For years, it's been one of his missions to inspire others to see throwaway materials the same way. That's why he's on O'ahu this weekend, teaching people to make jewelry and masks and other cool things from "all kinds of stuff" at Honolulu's Discover Recycling Fair.

Ono, a longtime Big Island resident and owner of the Volcano Garden Arts gallery (www.volcanogardenarts.com), grew up in Brooklyn, N.Y., accompanying his antiques-dealer mother on treasure-seeking trips into the country. Later, as the stereotypical "starving artist," he furnished entire New York apartments with what the art world primly labels "found objects."

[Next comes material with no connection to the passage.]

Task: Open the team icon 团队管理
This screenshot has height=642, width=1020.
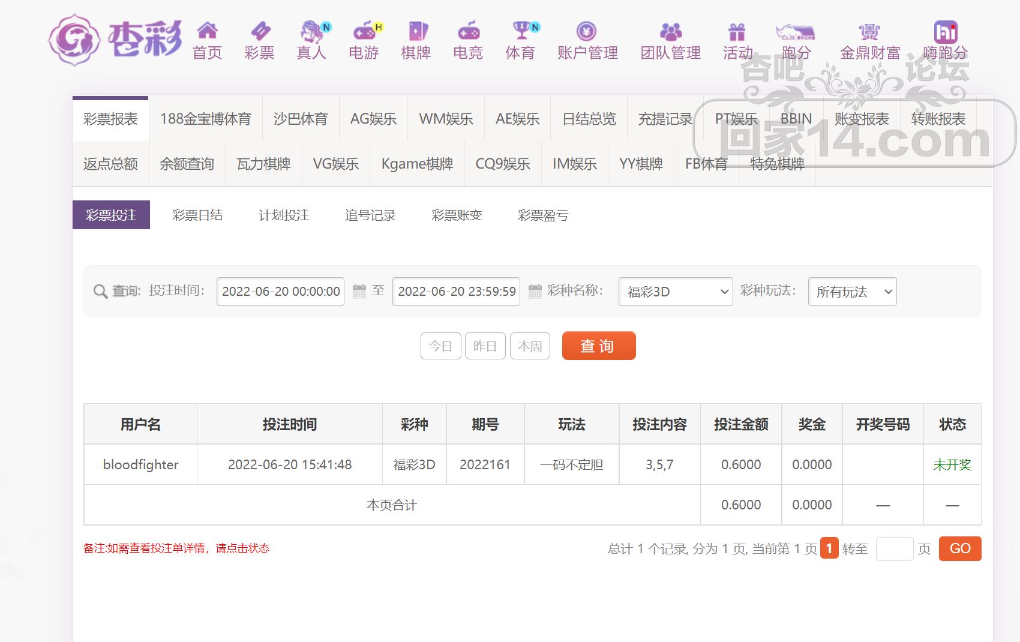Action: coord(670,30)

Trash provoked one of Ono's many artistic transmutations. He moved to Hawai'i in the 1960s as a performance artist. Then, in the 1980s, he did a dance piece called "Trashface" that required a huge costume built from trash. When he was done building it, the studio was littered with bits of brightly colored paper, and it was suggested to him that these would make great earrings.

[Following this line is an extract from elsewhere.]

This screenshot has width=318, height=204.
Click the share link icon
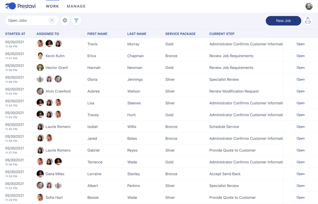pos(308,21)
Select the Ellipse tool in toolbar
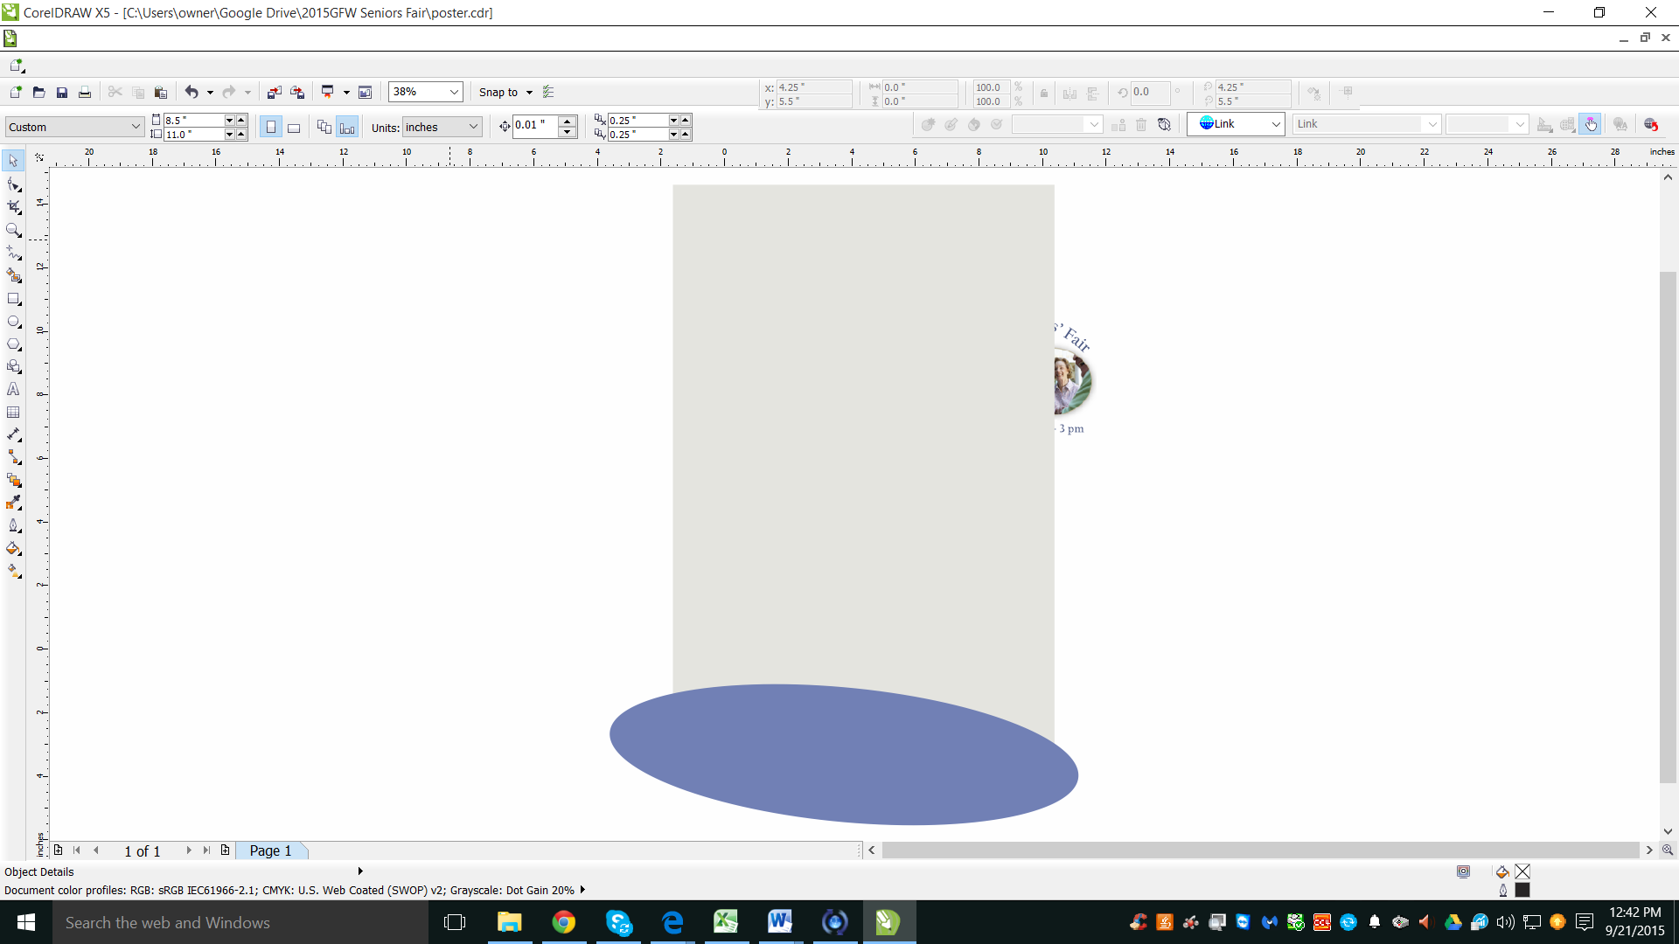1679x944 pixels. point(15,322)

His first product line, Trashface, was sold in galleries from Maui to Manhattan. The raw materials ranged from stationery scraps to love letters, buttons to baby teeth — the sorts of things you find in bottom drawers, Grandma's linen closet or dusty second hand stores.

"They're things that evoke emotion, they're part of the past, and they're recycled, rescued. I've always believed inanimate objects have a life of their own, and my role as an artist has been to discover them," said Ono. (He was born Ira Kauffman, by the way, but one day at a crafts fair, a customer, seeing a sign that advertised his wares as 'ono — delicious — asked him if he was Mr. Ono, and a new identity was born.)

Ono launched the Trash Art Show in Hilo 17 years ago, featuring artworks and a fashion show, and it continues to prosper, having spawned similar, shorter-lived events on O'ahu and Maui.

Ono and his O'ahu collaborator, artist Hari Orme, and friends from Da Space gallery, as well as other volunteers, have been stockpiling "stuff" for months for the Recycle Art Center, where anyone can try his or her hand at getting creative with 'opala. The centerpiece of the center is a huge interactive installation sculpture to which everyone who attends the show is welcome to contribute. A Trash Art Gallery showcases the work of contemporary artists using found objects.

Said Ono: "I just want people to experience what the eye of the artist can do."